[Start Input data]

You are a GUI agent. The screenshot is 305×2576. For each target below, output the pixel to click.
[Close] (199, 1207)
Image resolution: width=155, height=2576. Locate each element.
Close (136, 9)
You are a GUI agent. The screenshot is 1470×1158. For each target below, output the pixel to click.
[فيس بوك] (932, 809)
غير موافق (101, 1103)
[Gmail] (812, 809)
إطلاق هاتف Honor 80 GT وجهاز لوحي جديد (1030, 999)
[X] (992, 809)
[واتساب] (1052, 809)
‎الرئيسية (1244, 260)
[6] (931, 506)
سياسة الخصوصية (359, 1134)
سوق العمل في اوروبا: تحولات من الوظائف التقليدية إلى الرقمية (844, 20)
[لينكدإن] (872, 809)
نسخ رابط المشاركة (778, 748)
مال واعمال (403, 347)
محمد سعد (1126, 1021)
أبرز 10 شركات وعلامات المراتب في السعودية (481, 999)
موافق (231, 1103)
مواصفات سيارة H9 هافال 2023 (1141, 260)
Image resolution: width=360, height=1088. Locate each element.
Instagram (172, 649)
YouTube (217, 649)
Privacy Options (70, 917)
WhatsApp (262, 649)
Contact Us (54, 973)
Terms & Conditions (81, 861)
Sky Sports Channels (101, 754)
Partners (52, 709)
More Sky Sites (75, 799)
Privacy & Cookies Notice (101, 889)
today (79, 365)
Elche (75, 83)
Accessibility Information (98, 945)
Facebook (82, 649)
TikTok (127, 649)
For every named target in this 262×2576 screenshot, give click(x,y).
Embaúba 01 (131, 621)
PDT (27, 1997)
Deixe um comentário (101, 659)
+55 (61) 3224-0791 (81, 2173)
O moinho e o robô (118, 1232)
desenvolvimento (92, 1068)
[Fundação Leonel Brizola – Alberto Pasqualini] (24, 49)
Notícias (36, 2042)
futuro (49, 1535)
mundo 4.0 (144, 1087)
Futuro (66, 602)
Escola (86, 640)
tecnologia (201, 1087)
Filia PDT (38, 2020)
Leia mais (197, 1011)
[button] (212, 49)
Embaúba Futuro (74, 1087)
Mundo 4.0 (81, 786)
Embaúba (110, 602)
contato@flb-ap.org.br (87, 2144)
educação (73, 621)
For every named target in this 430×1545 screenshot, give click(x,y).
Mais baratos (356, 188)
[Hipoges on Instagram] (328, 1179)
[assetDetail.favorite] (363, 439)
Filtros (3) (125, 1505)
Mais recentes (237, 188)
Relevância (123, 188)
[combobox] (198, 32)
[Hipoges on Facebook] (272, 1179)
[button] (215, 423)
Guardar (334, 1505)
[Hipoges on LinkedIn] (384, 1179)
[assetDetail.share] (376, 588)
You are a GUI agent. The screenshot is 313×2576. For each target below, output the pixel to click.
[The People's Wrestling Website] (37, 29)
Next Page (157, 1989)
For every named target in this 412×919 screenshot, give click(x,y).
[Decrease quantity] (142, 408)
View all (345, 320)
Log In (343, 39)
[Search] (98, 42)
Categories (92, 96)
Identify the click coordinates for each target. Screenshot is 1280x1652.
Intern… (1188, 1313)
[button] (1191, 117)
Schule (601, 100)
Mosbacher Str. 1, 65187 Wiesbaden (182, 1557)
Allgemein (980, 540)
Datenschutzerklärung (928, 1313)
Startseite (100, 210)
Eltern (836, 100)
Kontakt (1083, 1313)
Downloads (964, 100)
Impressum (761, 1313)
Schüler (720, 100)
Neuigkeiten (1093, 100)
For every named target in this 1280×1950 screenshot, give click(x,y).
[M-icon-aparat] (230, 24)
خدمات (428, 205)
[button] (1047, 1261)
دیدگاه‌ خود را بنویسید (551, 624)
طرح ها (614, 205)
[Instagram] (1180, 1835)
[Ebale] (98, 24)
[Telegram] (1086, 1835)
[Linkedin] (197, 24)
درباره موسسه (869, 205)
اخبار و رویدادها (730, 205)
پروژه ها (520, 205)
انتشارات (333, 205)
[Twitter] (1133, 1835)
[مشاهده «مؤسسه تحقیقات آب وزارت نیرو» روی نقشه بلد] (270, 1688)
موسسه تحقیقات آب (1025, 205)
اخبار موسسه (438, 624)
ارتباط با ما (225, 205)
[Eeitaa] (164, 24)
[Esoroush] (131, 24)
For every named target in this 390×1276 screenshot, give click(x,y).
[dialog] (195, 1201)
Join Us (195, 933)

[End Input data]

* Stated problem *
Express the rows above as a JSON list of strings, one string per line, leaving out blank lines.

* Task solution *
[
  "You are a GUI agent. The screenshot is 305×2576. For each target below, output the pixel to click.",
  "[Close] (199, 1207)",
  "Image resolution: width=155, height=2576. Locate each element.",
  "Close (136, 9)",
  "You are a GUI agent. The screenshot is 1470×1158. For each target below, output the pixel to click.",
  "[فيس بوك] (932, 809)",
  "غير موافق (101, 1103)",
  "[Gmail] (812, 809)",
  "إطلاق هاتف Honor 80 GT وجهاز لوحي جديد (1030, 999)",
  "[X] (992, 809)",
  "[واتساب] (1052, 809)",
  "‎الرئيسية (1244, 260)",
  "[6] (931, 506)",
  "سياسة الخصوصية (359, 1134)",
  "سوق العمل في اوروبا: تحولات من الوظائف التقليدية إلى الرقمية (844, 20)",
  "[لينكدإن] (872, 809)",
  "نسخ رابط المشاركة (778, 748)",
  "مال واعمال (403, 347)",
  "محمد سعد (1126, 1021)",
  "أبرز 10 شركات وعلامات المراتب في السعودية (481, 999)",
  "موافق (231, 1103)",
  "مواصفات سيارة H9 هافال 2023 (1141, 260)",
  "Image resolution: width=360, height=1088. Locate each element.",
  "Instagram (172, 649)",
  "YouTube (217, 649)",
  "Privacy Options (70, 917)",
  "WhatsApp (262, 649)",
  "Contact Us (54, 973)",
  "Terms & Conditions (81, 861)",
  "Sky Sports Channels (101, 754)",
  "Partners (52, 709)",
  "More Sky Sites (75, 799)",
  "Privacy & Cookies Notice (101, 889)",
  "today (79, 365)",
  "Elche (75, 83)",
  "Accessibility Information (98, 945)",
  "Facebook (82, 649)",
  "TikTok (127, 649)",
  "For every named target in this 262×2576 screenshot, give click(x,y).",
  "Embaúba 01 (131, 621)",
  "PDT (27, 1997)",
  "Deixe um comentário (101, 659)",
  "+55 (61) 3224-0791 (81, 2173)",
  "O moinho e o robô (118, 1232)",
  "desenvolvimento (92, 1068)",
  "[Fundação Leonel Brizola – Alberto Pasqualini] (24, 49)",
  "Notícias (36, 2042)",
  "futuro (49, 1535)",
  "mundo 4.0 (144, 1087)",
  "Futuro (66, 602)",
  "Escola (86, 640)",
  "tecnologia (201, 1087)",
  "Filia PDT (38, 2020)",
  "Leia mais (197, 1011)",
  "[button] (212, 49)",
  "Embaúba Futuro (74, 1087)",
  "Mundo 4.0 (81, 786)",
  "Embaúba (110, 602)",
  "contato@flb-ap.org.br (87, 2144)",
  "educação (73, 621)",
  "For every named target in this 430×1545 screenshot, give click(x,y).",
  "Mais baratos (356, 188)",
  "[Hipoges on Instagram] (328, 1179)",
  "[assetDetail.favorite] (363, 439)",
  "Filtros (3) (125, 1505)",
  "Mais recentes (237, 188)",
  "Relevância (123, 188)",
  "[combobox] (198, 32)",
  "[Hipoges on Facebook] (272, 1179)",
  "[button] (215, 423)",
  "Guardar (334, 1505)",
  "[Hipoges on LinkedIn] (384, 1179)",
  "[assetDetail.share] (376, 588)",
  "You are a GUI agent. The screenshot is 313×2576. For each target below, output the pixel to click.",
  "[The People's Wrestling Website] (37, 29)",
  "Next Page (157, 1989)",
  "For every named target in this 412×919 screenshot, give click(x,y).",
  "[Decrease quantity] (142, 408)",
  "View all (345, 320)",
  "Log In (343, 39)",
  "[Search] (98, 42)",
  "Categories (92, 96)",
  "Identify the click coordinates for each target. Screenshot is 1280x1652.",
  "Intern… (1188, 1313)",
  "[button] (1191, 117)",
  "Schule (601, 100)",
  "Mosbacher Str. 1, 65187 Wiesbaden (182, 1557)",
  "Allgemein (980, 540)",
  "Datenschutzerklärung (928, 1313)",
  "Startseite (100, 210)",
  "Eltern (836, 100)",
  "Kontakt (1083, 1313)",
  "Downloads (964, 100)",
  "Impressum (761, 1313)",
  "Schüler (720, 100)",
  "Neuigkeiten (1093, 100)",
  "For every named target in this 1280×1950 screenshot, give click(x,y).",
  "[M-icon-aparat] (230, 24)",
  "خدمات (428, 205)",
  "[button] (1047, 1261)",
  "دیدگاه‌ خود را بنویسید (551, 624)",
  "طرح ها (614, 205)",
  "[Instagram] (1180, 1835)",
  "[Ebale] (98, 24)",
  "[Telegram] (1086, 1835)",
  "[Linkedin] (197, 24)",
  "درباره موسسه (869, 205)",
  "اخبار و رویدادها (730, 205)",
  "پروژه ها (520, 205)",
  "انتشارات (333, 205)",
  "[Twitter] (1133, 1835)",
  "[مشاهده «مؤسسه تحقیقات آب وزارت نیرو» روی نقشه بلد] (270, 1688)",
  "موسسه تحقیقات آب (1025, 205)",
  "اخبار موسسه (438, 624)",
  "ارتباط با ما (225, 205)",
  "[Eeitaa] (164, 24)",
  "[Esoroush] (131, 24)",
  "For every named target in this 390×1276 screenshot, give click(x,y).",
  "[dialog] (195, 1201)",
  "Join Us (195, 933)"
]